Feeding selectivity of plant-visiting animals can be measured at several ecological scales. At the community level, fruit bats and other taxonomic guilds of vertebrate frugivores exploit only a limited subset of the available fruit resource base (Heithaus et al. 1975, Janson 1983, Gautier-Hion et al. 1985). At this level, the phyllostomid bats in our study area appear to feed selectively, insofar as seeds identified from the feces of mist-netted bats represent only a fraction of the potentially available cloud forest plant species. Fruits of second- growth shrubs accounted for the overwhelming majority of 117 fecal samples obtained from S. ludovici captured throughout the yearly cycle, 1991–1993. In particular, fruits of two common ground-story shrubs, Solanum nigricans and S. aphyodendron (Solanaceae), accounted for 40 and 43 percent of all samples, respectively.

Fruits of Conostegia volcanalis (Melastomataceae), a subcanopy-level tree common in moist drainages, accounted for 7 percent. Of 29 fecal samples obtained from D. tolteca captured during this same time period, fruits of S. nigricans and S. aphyodendron accounted for 21 and 42 percent of all samples, respectively, whereas fruits of C. volcanalis accounted for 38 percent. All fecal samples contained seeds of only one species per sample. The relative importance of these three plants as fruit resources for bats is corroborated by rates of nocturnal fruit-removal from plants monitored in the field (Schöndube-F. 1994). Here we report the results of feeding experiments designed to test whether cloud forest bats feed selectively among a limited array of six fruit species actually known or suspected of being included in their diets.

Compared to other fruits in its diet, S. ludovici handles and digests S. nigricans fruits more efficiently, and extracts more metabolizable energy per fruit. Solanum nigricans fruits are also highest in sugar and protein content (Schöndube-F. 1994). Because the overall ease of handling, digestibility, and nutritional quality of fruit are known to influence the diet choice of frugivores (Moermond & Denslow 1985, Bonaccorso & Gush 1987), we predicted that captive S. ludovici would feed selectively on S. nigricans fruits.
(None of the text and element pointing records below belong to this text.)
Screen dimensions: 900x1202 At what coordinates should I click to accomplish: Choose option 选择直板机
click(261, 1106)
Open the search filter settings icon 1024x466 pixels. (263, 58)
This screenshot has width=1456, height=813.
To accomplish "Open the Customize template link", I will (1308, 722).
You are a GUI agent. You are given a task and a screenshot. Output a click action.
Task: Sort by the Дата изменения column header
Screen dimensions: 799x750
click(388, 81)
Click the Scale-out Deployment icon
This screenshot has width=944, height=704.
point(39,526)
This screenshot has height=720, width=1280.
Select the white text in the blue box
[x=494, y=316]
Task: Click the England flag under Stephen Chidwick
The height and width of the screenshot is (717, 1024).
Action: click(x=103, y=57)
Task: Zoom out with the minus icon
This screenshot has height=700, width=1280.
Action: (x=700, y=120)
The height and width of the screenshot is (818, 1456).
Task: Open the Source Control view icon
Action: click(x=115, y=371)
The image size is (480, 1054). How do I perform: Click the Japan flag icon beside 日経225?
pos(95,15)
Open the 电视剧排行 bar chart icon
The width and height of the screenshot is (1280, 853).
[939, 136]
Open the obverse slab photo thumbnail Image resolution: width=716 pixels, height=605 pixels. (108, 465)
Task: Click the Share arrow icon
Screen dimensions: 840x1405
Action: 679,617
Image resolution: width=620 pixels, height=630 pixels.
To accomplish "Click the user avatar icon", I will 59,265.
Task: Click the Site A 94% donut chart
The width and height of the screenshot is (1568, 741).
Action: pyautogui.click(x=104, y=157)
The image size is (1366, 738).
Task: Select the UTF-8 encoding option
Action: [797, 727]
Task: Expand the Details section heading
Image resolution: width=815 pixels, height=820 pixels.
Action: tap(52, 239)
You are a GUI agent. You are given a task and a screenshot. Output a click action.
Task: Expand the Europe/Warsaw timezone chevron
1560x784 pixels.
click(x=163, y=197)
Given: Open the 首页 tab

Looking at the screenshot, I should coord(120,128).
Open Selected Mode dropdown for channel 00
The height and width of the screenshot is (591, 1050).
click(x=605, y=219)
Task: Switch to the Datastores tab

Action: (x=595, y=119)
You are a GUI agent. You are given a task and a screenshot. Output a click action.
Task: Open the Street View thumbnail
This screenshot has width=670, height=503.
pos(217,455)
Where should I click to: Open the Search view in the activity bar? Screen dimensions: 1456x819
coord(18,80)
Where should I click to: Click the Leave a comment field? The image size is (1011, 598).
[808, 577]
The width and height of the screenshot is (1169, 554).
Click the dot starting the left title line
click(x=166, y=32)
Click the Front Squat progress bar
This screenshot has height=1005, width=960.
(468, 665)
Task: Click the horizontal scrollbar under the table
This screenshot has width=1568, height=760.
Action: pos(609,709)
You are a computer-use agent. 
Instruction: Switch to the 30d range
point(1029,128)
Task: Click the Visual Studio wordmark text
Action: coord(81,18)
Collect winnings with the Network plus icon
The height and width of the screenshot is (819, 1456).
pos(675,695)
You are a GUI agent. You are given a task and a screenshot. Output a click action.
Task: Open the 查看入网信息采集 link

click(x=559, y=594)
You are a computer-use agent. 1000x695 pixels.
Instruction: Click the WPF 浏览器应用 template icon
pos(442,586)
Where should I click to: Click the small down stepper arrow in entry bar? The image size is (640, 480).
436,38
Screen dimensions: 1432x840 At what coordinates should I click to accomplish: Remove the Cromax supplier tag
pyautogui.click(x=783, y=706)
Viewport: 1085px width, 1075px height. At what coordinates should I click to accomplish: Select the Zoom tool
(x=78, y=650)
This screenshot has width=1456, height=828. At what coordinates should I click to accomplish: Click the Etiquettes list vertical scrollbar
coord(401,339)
In a premontane cloud forest in Costa Rica, both S. ludovici and D. tolteca fed on the fruits of second growth shrubs, although D. tolteca specialized on the fruit crops of canopy level trees during seasonal peaks in fruit abundance (Dinerstein 1986). Under the assumption that patterns of habitat use and feeding behavior are similar in our study area, we predicted that captive D. tolteca would feed selectively on the fruits of C. volcanalis.